Unwanted modification of special URLs on import

[wahlm]

Just fell over some unwanted modification of special URLs during HTML import. The routing functionality of openstreetmap produces URLs in the form of "https://routing.openstreetmap.de/?z=13&center=51.098779%2C14.340334&loc=..." Unfortunately the &cent is converted to a "cent" character by the HTML parser/importer. I did not have a fix for this, yet, but here is a test to show the problem:

    def test_import_strange(self):
        html_tags = [
            BookmarkHtmlTag(href='https://routing.openstreetmap.de/?z=13&center=51.098779%2C14.340334',
                            title='Example title', description='Example description',
                            add_date='1', tags='example-tag'),
        ]
        import_html = self.render_html(tags=html_tags)
        result = import_netscape_html(import_html, self.get_or_create_test_user())

        # Check result
        self.assertEqual(result.total, 1)
        self.assertEqual(result.success, 1)
        self.assertEqual(result.failed, 0)

        # Check bookmarks
        bookmarks = Bookmark.objects.all()
        self.assertEqual(len(bookmarks), 1)
        url_imported = bookmarks.first().url
        url_original = html_tags[0].href
        self.assertEqual(url_original, url_imported, "Imported URL was modified")
        self.assertBookmarksImported(html_tags)

and here is the fault:

AssertionError: 'https://routing.openstreetmap.de/?z=13&center=51.098779%2C14.340334' != 'https://routing.openstreetmap.de/?z=13¢er=51.098779%2C14.340334'
- https://routing.openstreetmap.de/?z=13&center=51.098779%2C14.340334
?                                       ^^^^^
+ https://routing.openstreetmap.de/?z=13¢er=51.098779%2C14.340334
?                                       ^
 : Imported URL was modified

As this looks like some kind of bug in HTML decoding (at least the ; at the end is missing!), this error might occur for other strings forming HTML entities and not only for "&cent".

[sissbruecker]

Good find! It seems that the Python HTML library maps both ¢ and &cent (https://github.com/python/cpython/blob/3.10/Lib/html/entities.py#L522-L523), which they apparently do for some entities according to the docs: https://docs.python.org/3/library/html.entities.html#html.entities.html5. So not really a bug, but definitely undesired behavior. Needs checking if the Python HTMLParser can be configured to ignore entities that do not close with a semicolon.

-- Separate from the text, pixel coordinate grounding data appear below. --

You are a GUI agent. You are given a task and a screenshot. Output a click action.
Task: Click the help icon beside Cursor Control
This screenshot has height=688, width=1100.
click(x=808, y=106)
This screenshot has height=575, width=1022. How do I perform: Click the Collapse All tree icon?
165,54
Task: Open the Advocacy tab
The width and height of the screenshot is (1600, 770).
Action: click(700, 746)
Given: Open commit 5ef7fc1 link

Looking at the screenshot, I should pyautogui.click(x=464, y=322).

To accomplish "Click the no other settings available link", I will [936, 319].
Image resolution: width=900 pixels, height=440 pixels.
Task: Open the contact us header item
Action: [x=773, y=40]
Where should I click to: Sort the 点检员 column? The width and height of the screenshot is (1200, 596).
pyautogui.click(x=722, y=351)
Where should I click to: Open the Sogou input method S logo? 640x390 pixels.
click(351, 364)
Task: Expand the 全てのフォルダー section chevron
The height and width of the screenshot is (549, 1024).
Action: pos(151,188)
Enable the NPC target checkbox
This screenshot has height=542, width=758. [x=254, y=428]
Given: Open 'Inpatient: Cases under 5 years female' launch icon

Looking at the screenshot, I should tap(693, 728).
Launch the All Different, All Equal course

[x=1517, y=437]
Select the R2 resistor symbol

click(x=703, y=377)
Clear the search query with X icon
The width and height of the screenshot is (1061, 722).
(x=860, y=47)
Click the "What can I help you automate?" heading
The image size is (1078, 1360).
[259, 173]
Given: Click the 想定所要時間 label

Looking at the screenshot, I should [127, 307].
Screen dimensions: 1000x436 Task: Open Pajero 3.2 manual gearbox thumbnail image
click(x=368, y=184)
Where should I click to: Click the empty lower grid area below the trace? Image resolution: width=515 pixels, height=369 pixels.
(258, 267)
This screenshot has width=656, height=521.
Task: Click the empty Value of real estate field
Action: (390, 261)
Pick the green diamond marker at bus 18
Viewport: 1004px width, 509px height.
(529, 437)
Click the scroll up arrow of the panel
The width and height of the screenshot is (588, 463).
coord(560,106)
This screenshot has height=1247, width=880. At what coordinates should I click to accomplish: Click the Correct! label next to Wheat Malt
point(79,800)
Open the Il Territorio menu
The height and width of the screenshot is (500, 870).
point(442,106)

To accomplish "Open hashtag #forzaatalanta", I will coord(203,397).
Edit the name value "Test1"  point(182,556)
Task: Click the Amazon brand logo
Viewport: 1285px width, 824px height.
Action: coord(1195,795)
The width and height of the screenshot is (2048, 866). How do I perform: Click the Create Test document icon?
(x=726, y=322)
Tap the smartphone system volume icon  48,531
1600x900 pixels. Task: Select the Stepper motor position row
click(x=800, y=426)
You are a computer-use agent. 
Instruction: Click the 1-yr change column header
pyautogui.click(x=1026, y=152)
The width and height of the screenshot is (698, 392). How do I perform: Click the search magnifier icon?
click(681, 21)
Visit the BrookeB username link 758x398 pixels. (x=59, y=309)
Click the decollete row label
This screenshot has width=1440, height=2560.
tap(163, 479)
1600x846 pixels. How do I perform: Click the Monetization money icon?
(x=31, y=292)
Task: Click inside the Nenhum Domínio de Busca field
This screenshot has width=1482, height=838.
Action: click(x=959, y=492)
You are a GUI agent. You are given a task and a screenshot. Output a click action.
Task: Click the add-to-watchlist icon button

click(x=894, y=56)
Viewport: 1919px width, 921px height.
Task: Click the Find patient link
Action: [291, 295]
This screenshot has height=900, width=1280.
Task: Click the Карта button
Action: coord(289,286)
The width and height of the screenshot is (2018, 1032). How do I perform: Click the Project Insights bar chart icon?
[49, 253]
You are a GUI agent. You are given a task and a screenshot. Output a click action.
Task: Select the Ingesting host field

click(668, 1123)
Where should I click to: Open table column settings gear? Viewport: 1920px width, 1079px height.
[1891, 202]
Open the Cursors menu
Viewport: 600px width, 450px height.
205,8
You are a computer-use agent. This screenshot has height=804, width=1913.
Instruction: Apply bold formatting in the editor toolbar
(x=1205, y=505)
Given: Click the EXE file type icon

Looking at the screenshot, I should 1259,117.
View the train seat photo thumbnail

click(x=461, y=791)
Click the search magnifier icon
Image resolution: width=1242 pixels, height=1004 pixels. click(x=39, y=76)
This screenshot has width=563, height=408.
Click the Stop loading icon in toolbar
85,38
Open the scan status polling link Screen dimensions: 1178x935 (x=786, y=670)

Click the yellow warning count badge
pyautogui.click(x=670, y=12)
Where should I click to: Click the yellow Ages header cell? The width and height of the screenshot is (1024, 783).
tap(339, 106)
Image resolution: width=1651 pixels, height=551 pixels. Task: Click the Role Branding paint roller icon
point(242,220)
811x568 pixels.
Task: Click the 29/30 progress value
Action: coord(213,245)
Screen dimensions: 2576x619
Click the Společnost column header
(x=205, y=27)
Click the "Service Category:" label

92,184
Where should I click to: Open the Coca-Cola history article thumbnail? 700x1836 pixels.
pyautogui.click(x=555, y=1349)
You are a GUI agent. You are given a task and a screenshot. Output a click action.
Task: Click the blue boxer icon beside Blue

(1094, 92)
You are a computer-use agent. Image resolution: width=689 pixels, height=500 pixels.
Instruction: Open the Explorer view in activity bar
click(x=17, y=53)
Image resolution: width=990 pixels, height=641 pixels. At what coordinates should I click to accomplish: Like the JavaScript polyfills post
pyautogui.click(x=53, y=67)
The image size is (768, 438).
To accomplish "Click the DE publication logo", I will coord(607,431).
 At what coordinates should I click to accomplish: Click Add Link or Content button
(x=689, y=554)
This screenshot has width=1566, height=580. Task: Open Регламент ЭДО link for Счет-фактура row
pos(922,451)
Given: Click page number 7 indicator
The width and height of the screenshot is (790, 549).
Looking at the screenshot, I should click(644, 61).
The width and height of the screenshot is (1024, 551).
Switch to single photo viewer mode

Edit: This is actually in the HTML5 spec: https://html.spec.whatwg.org/multipage/named-characters.html#named-character-references

[sissbruecker]

HTMLParser has a convert_charrefs setting to disable unescaping character data, which for example is applied here: https://github.com/python/cpython/blob/224cd0c3bf2e24f7731fb0b6f31b3839641307d7/Lib/html/parser.py#L161-L164

However the setting is ignored when parsing attribute values 😕: https://github.com/python/cpython/blob/224cd0c3bf2e24f7731fb0b6f31b3839641307d7/Lib/html/parser.py#L324-L325

[sissbruecker]

Looking further into this, there is a related bug report that indicates that in attribute values, character entities not terminated with a semicolon should not be parsed, if they are followed by = or an ASCII character.

[AlexanderS]

Note: The & in the href attribute of the BookmarkHtmlTag should be escaped with &. So this is most likely a bug in the software generating the HTML export.

[wahlm]

I missed to mention that the source for the import was a HTML export from Firefox. I checked again and for every URL (found in a <A HREF="url"> tag containing an ampersand, no escaping to & is done. Whether this is valid and still allowed is controversly discussed and the standards seem to be a bit vague at this point.

Anyway, for any ampersand found at a different position the escaping is done.

So this is the way it is and because of the header <!DOCTYPE NETSCAPE-Bookmark-file-1> this file format may define its own rules.

[sissbruecker]

Tried to get this fixed in the Python HTMLParser some time ago, but it seems there wasn't enough interest: https://github.com/python/cpython/pull/95215

The only other option I can think of is trying a different parser, and check if it had the desired behavior, and similar performance.